Text
···
- League: International League
- Sport: Baseball
- Duration: April 20 – September 22
- Games: 154
- Teams: 8

Regular season
- Season MVP: Jim King, Toronto Maple Leafs

Governors' Cup Playoffs
- League champions: Toronto Maple Leafs
- Runners-up: Rochester Red Wings

IL seasons
- ← 19591961 →

= 1960 International League season =

The 1960 International League was a Class AAA baseball season played between April 20 and September 22. Eight teams played a 154-game schedule, with the top four teams qualifying for the post-season.

The Toronto Maple Leafs won the Governors' Cup, defeating the Rochester Red Wings in the final round of the playoffs.

==Team changes==
- The Toronto Maple Leafs begin an affiliation with the Cleveland Indians.
- The Havana Sugar Kings relocated to Jersey City, New Jersey during the regular season.

==Teams==

1960 International League
| Team | City | MLB Affiliate | Stadium |
| Buffalo Bisons | Buffalo, New York | Philadelphia Phillies | Offermann Stadium |
| Columbus Jets | Columbus, Ohio | Pittsburgh Pirates | Jets Stadium |
| Havana Sugar Kings Jersey City Jerseys | Havana, Cuba Jersey City, New Jersey | Cincinnati Reds | Gran Stadium Roosevelt Stadium |
| Miami Marlins | Miami, Florida | Baltimore Orioles | Miami Stadium |
| Montreal Royals | Montreal, Quebec | Los Angeles Dodgers | Delorimier Stadium |
| Richmond Virginians | Richmond, Virginia | New York Yankees | Parker Field |
| Rochester Red Wings | Rochester, New York | St. Louis Cardinals | Red Wing Stadium |
| Toronto Maple Leafs | Toronto, Ontario | Cleveland Indians | Maple Leaf Stadium |

==Regular season==
===Summary===
- The Toronto Maple Leafs finished with the best record in the league for the first time since 1957.
···
Your tasks
#1 Update the 1960 International League text: rewrite it from "The Toronto Maple Leafs won" through "the Cleveland Indians." with "final round" changed to "championship round".
#2 Format every line of the records below as a Markdown table with the columns Row and Record line. Number the rows, skip blank lines, and omit the pictures.

Data
···
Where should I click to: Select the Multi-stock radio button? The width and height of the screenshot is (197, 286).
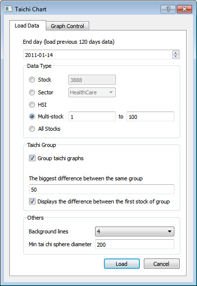click(x=32, y=116)
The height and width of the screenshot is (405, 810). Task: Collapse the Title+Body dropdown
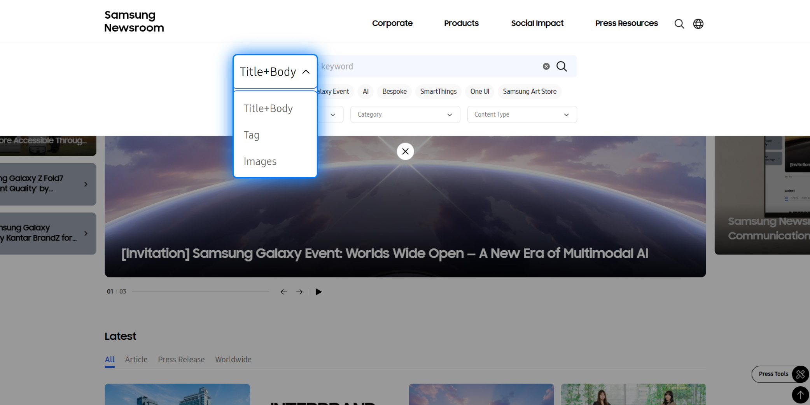[x=275, y=72]
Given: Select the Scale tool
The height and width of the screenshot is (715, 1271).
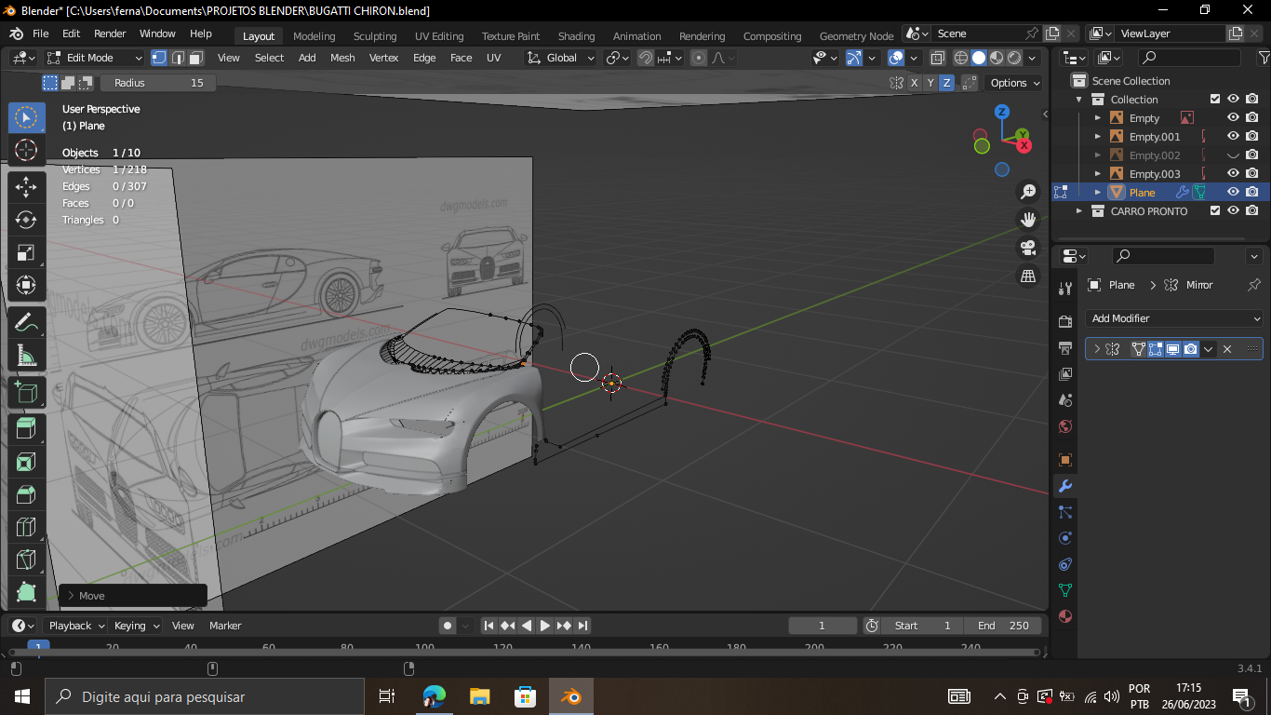Looking at the screenshot, I should click(26, 252).
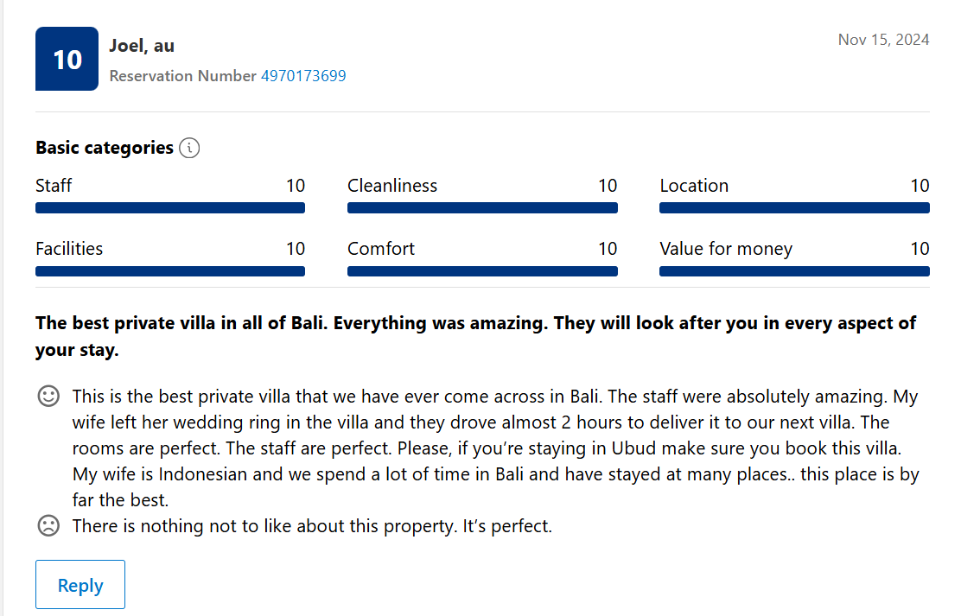Click the review date Nov 15, 2024
Image resolution: width=961 pixels, height=616 pixels.
884,40
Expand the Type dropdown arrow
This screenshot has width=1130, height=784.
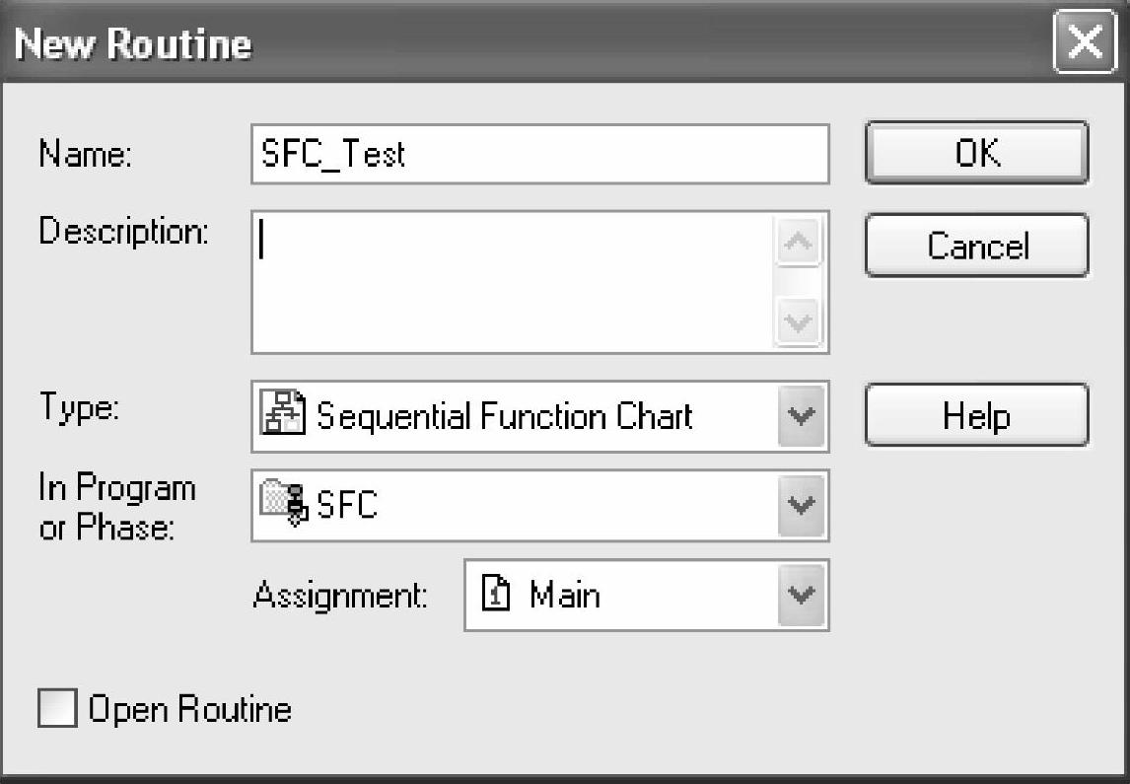click(x=802, y=416)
···
Expected answers
#1
The Toronto Maple Leafs won the Governors' Cup, defeating the Rochester Red Wings in the championship round of the playoffs.

==Team changes==
- The Toronto Maple Leafs begin an affiliation with the Cleveland Indians.

#2
| Row | Record line |
|---|---|
| 1 | Where should I click to: Select the Multi-stock radio button? The width and height of the screenshot is (197, 286). |
| 2 | click(x=32, y=116) |
| 3 | The height and width of the screenshot is (405, 810). Task: Collapse the Title+Body dropdown |
| 4 | [x=275, y=72] |
| 5 | Given: Select the Scale tool |
| 6 | The height and width of the screenshot is (715, 1271). |
| 7 | Looking at the screenshot, I should click(26, 252). |
| 8 | Click the review date Nov 15, 2024 |
| 9 | Image resolution: width=961 pixels, height=616 pixels. |
| 10 | 884,40 |
| 11 | Expand the Type dropdown arrow |
| 12 | This screenshot has width=1130, height=784. |
| 13 | click(x=802, y=416) |